Monday, 5 April 2010

Yee Sang

I found out that Yee Sang is only popular in Malaysia and Singapore and parts of South east Asia, used to be eaten on the 7th day of Chinese New Year but now commonly eaten as the popular appetizer course in the standard meal course for any CNY dinner.
The fun of eating Yee Sang is the communal tossing of the salads with chopsticks. The action of tossing is known as Lo Hei which symbolizes increasing prosperity, abundance and vigor. This is why this dish is very popular among businessmen.
The Yee Sang comes in facinating colours. It is serve in a large flat platter with vegetables arranged around a small serving of raw fish in the middle.
  • 100g white raddish, shredded
  • 100g of carrot, shredded
  • 100g mango, shredded
  • 100g of raw papaya, shredded
  • 100g purple cabbage, shredded and boiled to soft
  • a bunch of coriander leaves
  • 5 kaffir lime leaves, finely shredded
  • 30g pickled ginger. (can get them in bottle in oriental supermarket)
  • 50g spring onion, shredded
  • 80g pink grapefruits or pamelo
  • 50g toasted sesame seeds
  • 80g roasted peanuts, pounded
  • 10 sheets of wan tan skin, cut into bite pieces ans deep dry until golden brown


  • 20-30 thin slices of raw salmon/jelly fish/abalone
  • 1tbsp lime juice


  • 300g plum sauce
  • 1 tbsp apricot
  • 3 tbsp lime juice
  • 3 tbsp honey
  • 1 tsp sesame oil
  • 1/2 tsp salt or to taste

10g of five spice powder, put into a red packet


Combine all the sauce ingredients into a small saucepan.
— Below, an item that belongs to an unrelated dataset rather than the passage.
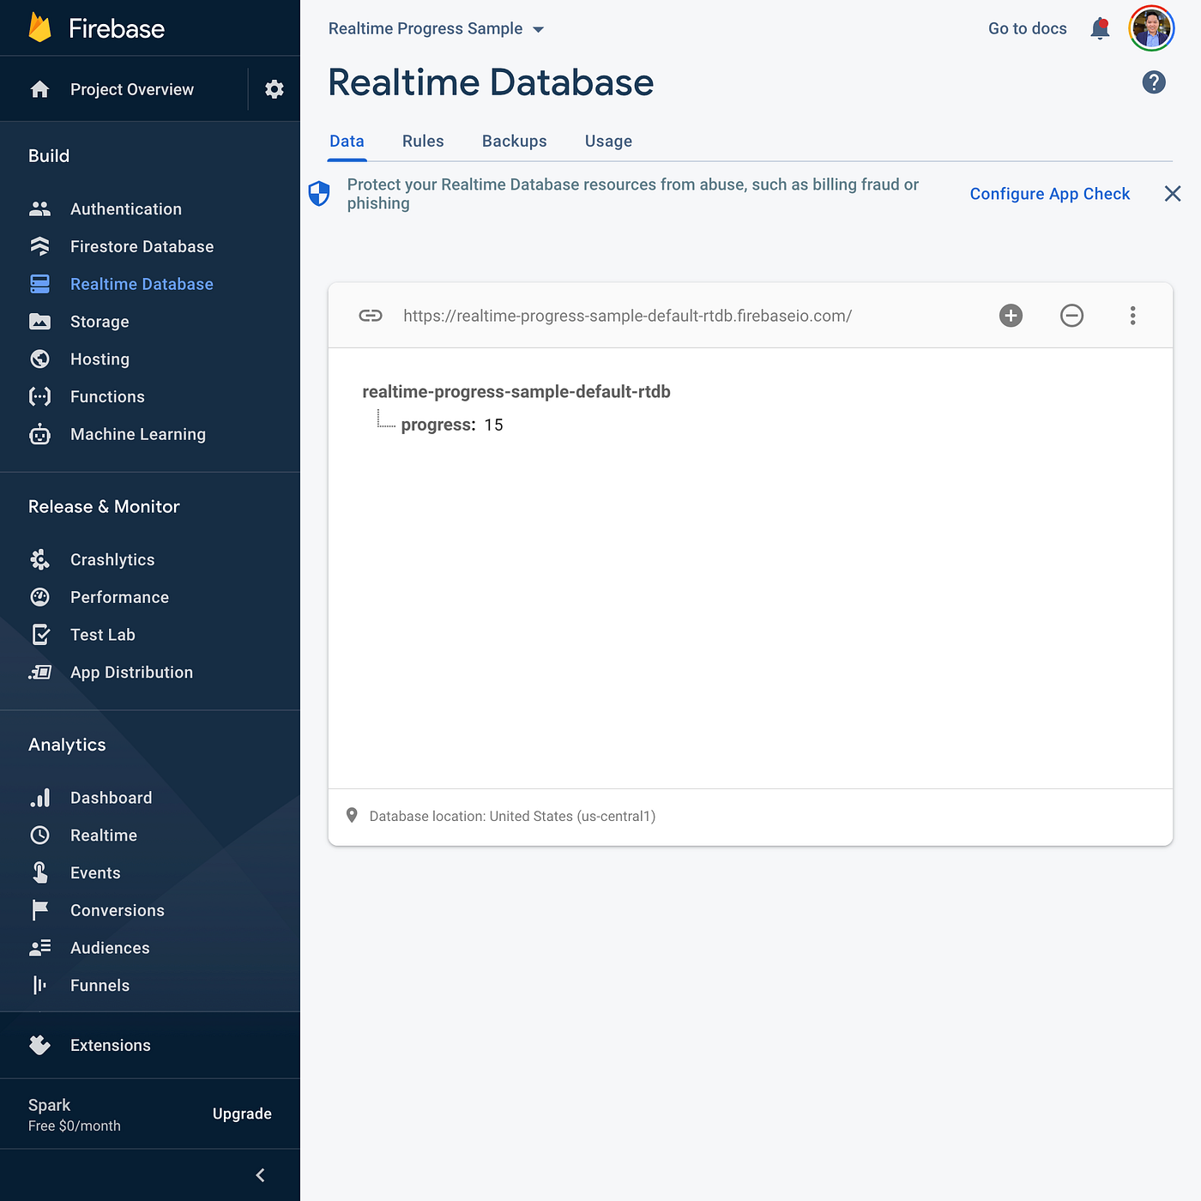Image resolution: width=1201 pixels, height=1201 pixels.
Task: Select the Authentication icon in sidebar
Action: 39,208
Bring to a low simmering boil. Leave a side to cool completely before use.

Arrange all the shredded vegetables attractively on a big, round serving platter. Put the raw fish in the centre.

To serve, pour the sauce over the yee sang and sprinkle with the five spice powder. Add the sesame seeds and the pounded peanuts.

Kuih Rose/Kuih Loyang

  • 200ml tin coconut milk and add 175ml water
  • 100g castor sugar
  • 1 egg, beaten lightly
  • oil for deep frying


  • 125g rice flour
  • 125g plain flour


You need the kuih rose brass mould as show above picture.

Combine sugar and coconut milk. Use a handheld wire whisk to mix both ingredients until sugar has disolved. Add in the egg and whisk until well blended. Stir in sifted flours and mix to form a smooth batter. Strain the mixture through a wire mesh sieve to prevent any lumps. If the batter is thick, just add a little more water until the consistency is just right.

Heat oil in a wok. Put in the brass mould to heat up. When it becomes hot enough, remove the mould and dip into the batter. Make sure that the sides are coated with batter.

Return the mould to the hot oil and deep-fry the batter till its turn golden brown and crispy. Shake a little to remove the pastry from the mould. Remove the kuih rose from the oil , then drain and leave to cool on absorbent kitchen paper. Store in airtight container.

Kuih Lapis (Layer Cake)

  • 160g rice flour
  • 20g lek tau hoon (green beans flour)
  • 150ml water

For the syrup

  • 150g castor sugar
  • 300ml water
  • 2-3 daun pandan (screwpine leaves), knotted
  • 250ml coconut milk
  • 1/4 tsp salt
  • a few drops red colouring


Combine sugar, screwpine leaves and water in a saucepan. Bring to a boil to dissolve the sugar. Strain and set aside to cool.

Put rice flour and green bean flour into a large mixing bowl. Pour in water gradually and leave aside to soak for 45 minutes. Add coconut milk and salt to the rice flour mixture and mix well. Stir in syrup. Strain the batter to ensure it is free from lumps.

Divide the batter into two. Leave half a portions white and add the red colouring to the other half.

Places a greased 20cm tray in the steamer and heat up for 5 minutes. Pour half cup of the white batter on to the heated tray. Cover and steam over medium heat for 5 minutes or until set.

Pour half cup of the pink batter over the white layer and steam covered for 5 minutes or until set. Repeat the procedure, alternating white and pink batter until all the batter is used up.

To the very last layer, add a little more red colour to make it a deeper shade of pink.

After the final layer is set, steam the kuih for a further 15 minutes. Halfway through open the lid to release the stem, then cover again until the end of the steaming process.

Cool the kuih throughly before cutting into small diamond-shaped pieces.